Imagine you’re a parent driving up to your child’s elementary school and seeing it swarming with police cars. That was the scene this morning for moms and dads dropping off their kids at Venable Elementary School after a school employee spotted a man walking down Gordon Avenue with what appeared to be a shotgun.
Charlottesville Police got the call around 7:38am, immediately set up a perimeter and searched the school, nearby Lugo-McGinness Academy and the surrounding neighborhood, according to a release.

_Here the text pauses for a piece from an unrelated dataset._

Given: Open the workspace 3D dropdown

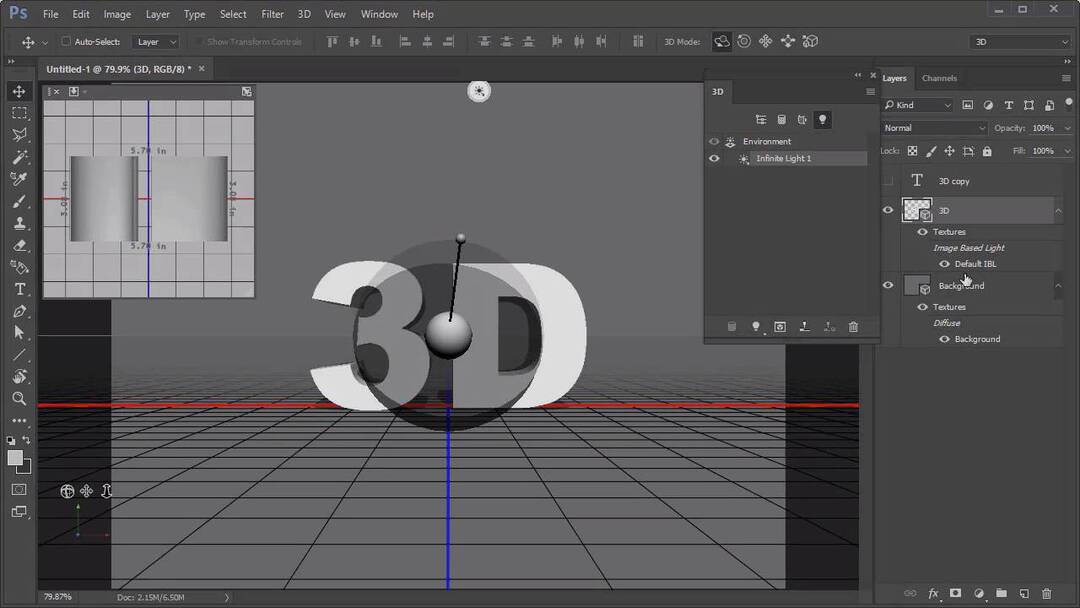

Alex Kent lives directly across the street from the school playground and he could hear police sirens as he was waking up. “About 20 feet away I could see a police officer with what was clearly an AR-15-style rifle,” he says. “It was a pretty surprising sight.”
He could see a second officer on the far side of the playground, also with a rifle, but saw nothing that looked like an active threat. “The officers were allowing people to walk by on the sidewalk and traffic was still moving as usual on 14th Street,” he says.
For Lindsay Neal, a police car went racing by her at the light at 14th Street and Grady Avenue as she headed to drop off her 6-year-old daughter, Ellie, a kindergartener at Venable. At the school, a teacher opened the car door and said, “Everything’s okay. We’re getting the kids in the classroom,” says Neal.
“I’m freaked out,” she says. “I kept seeing my daughter walking up the sidewalk into the school.” And she overheard a teacher say, “Are we on lockdown?”
Says Neal, “I didn’t know what to do.” She called her husband and circled around the block. The scene was chaotic, and she says she didn’t want to contribute to the confusion. Then she saw a cop near the parking lot in back of the school with a large rifle.
“That’s when I called my husband crying on the phone, saying, ‘It’s real,'” she says. She pulled over and called the school. After being put on hold, she talked to a counselor who was very reassuring. “He said, ‘This is very precautionary. There’s a police presence inside and out.'”
Neal says she felt confident in the staff at Venable. “I trust [Principal] Erin Kershner,” she says. “I trust her wholeheartedly.”
She says the school called her twice before noon with general updates.
Police say they’ll continue patrols around Venable and around other city schools.
Neal still wants to know about the man with the gun. “That’s so scary to me,” she says. “I had to really fight my instinct to go get my daughter.”
*The article’s original title was changed at 1:52pm March 30.